» DESCRIPTION OF THE TASK
The entries below are to be restated exactly, and their images are to be omitted.

══════

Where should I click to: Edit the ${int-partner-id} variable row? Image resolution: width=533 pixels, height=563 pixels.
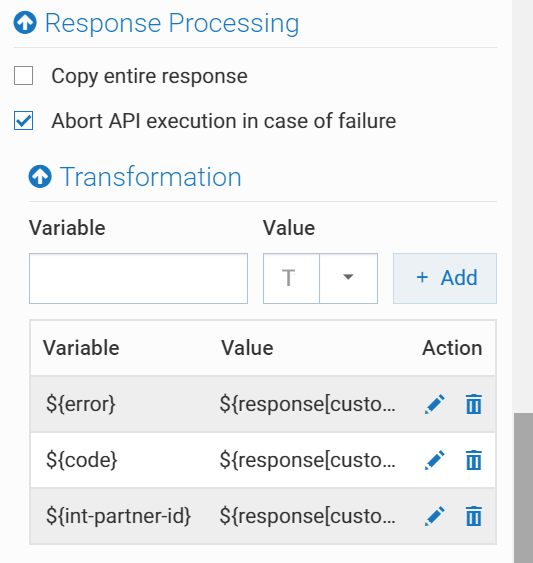click(x=435, y=516)
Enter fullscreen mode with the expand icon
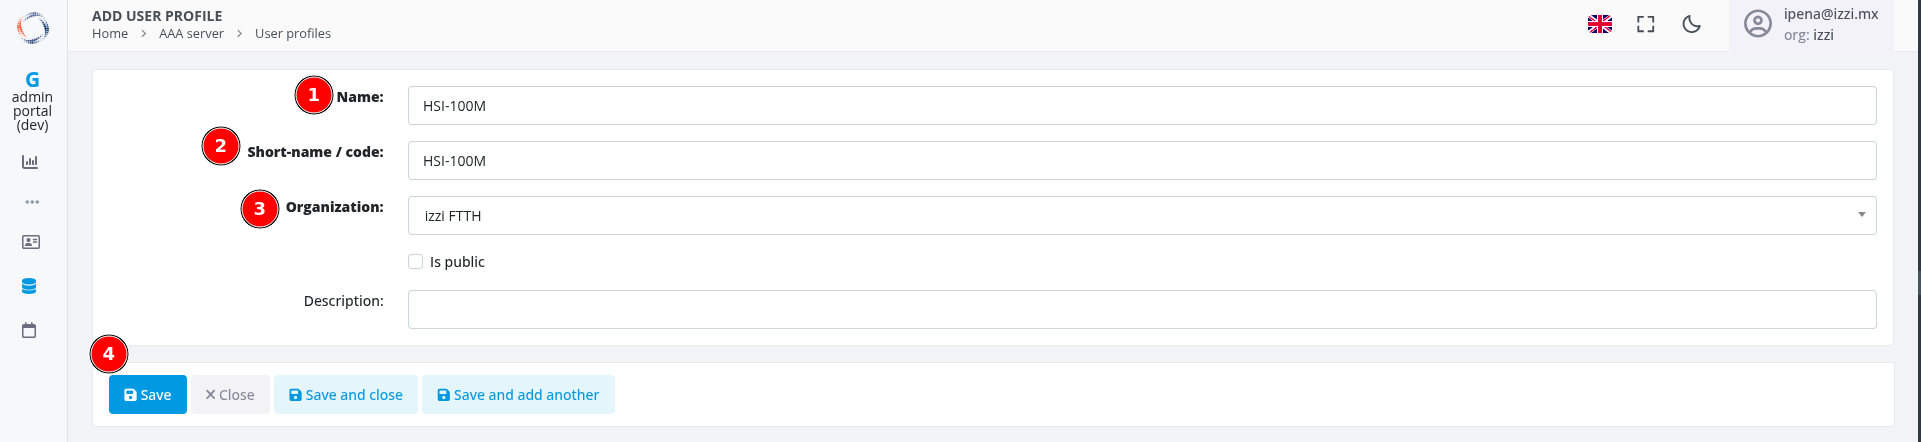Image resolution: width=1921 pixels, height=442 pixels. [x=1646, y=25]
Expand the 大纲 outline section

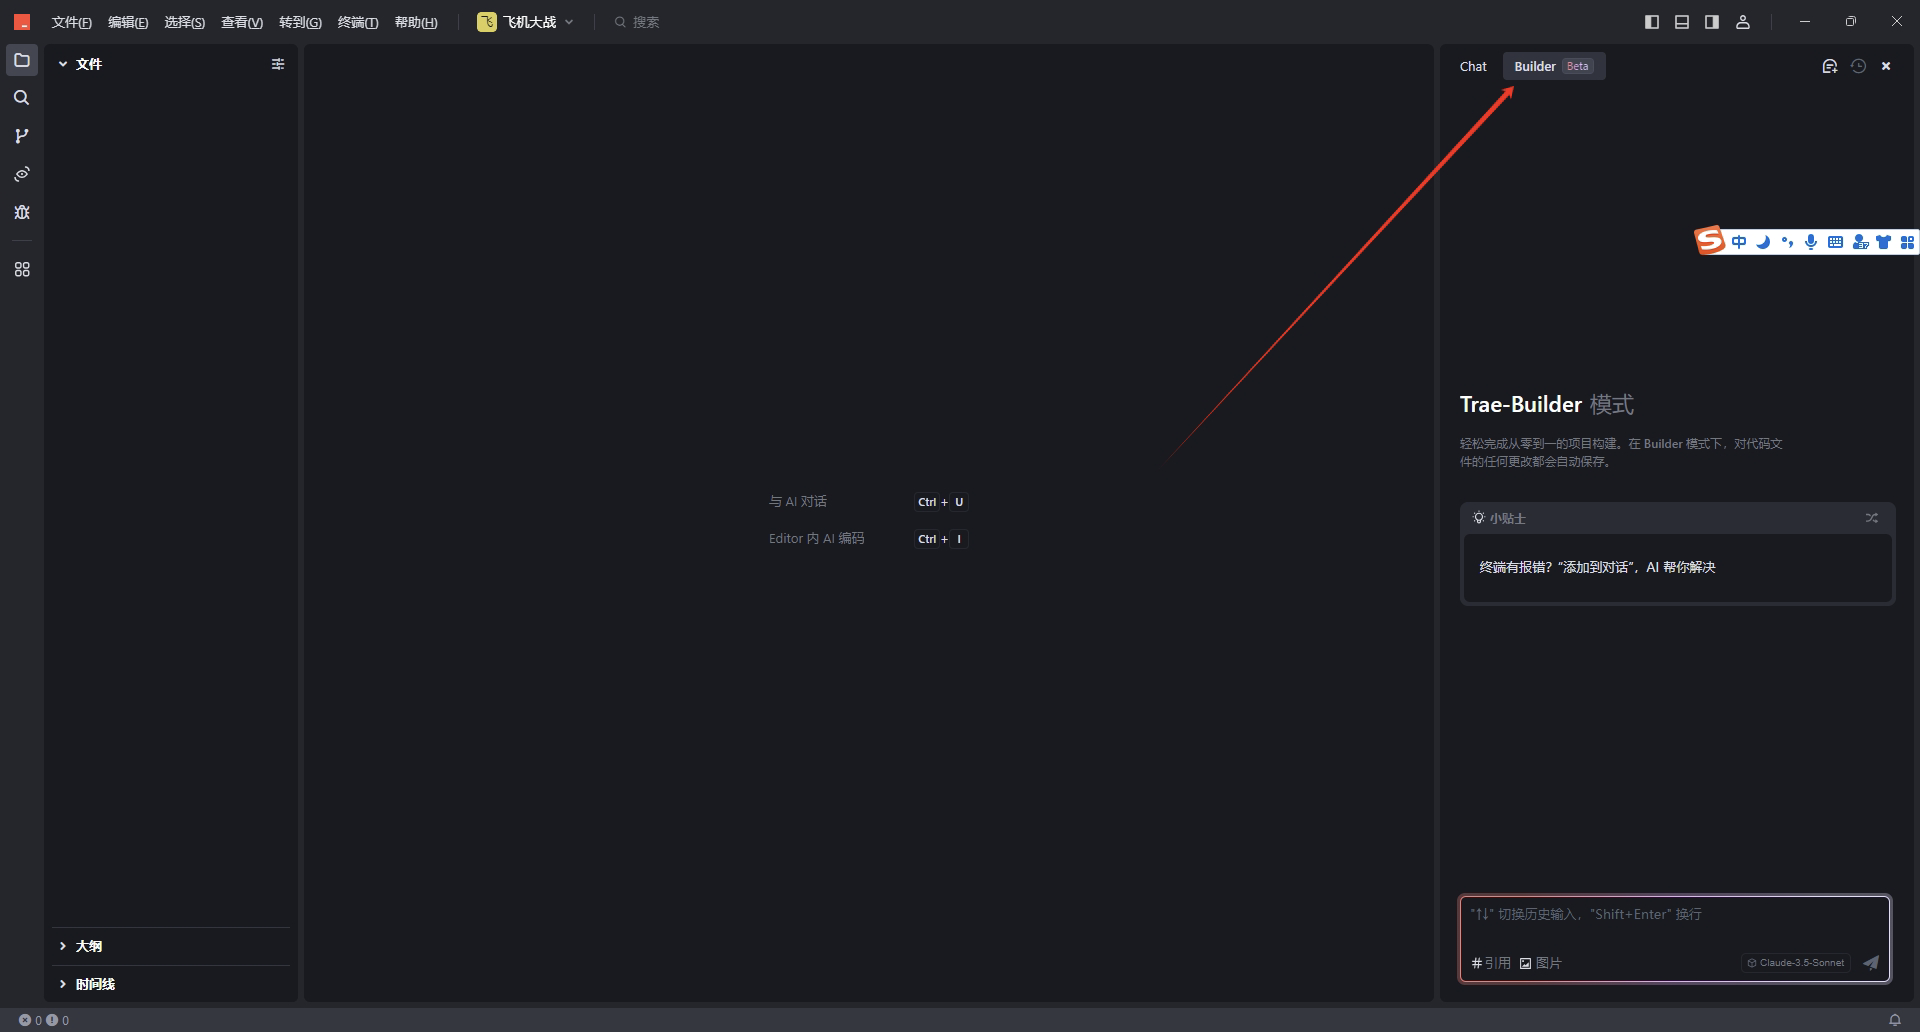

══════

» RESPONSE TO THIS EXERCISE
Where should I click to: Edit the ${int-partner-id} variable row? Image resolution: width=533 pixels, height=563 pixels.
click(x=435, y=516)
Enter fullscreen mode with the expand icon
Image resolution: width=1921 pixels, height=442 pixels. [x=1646, y=25]
Expand the 大纲 outline section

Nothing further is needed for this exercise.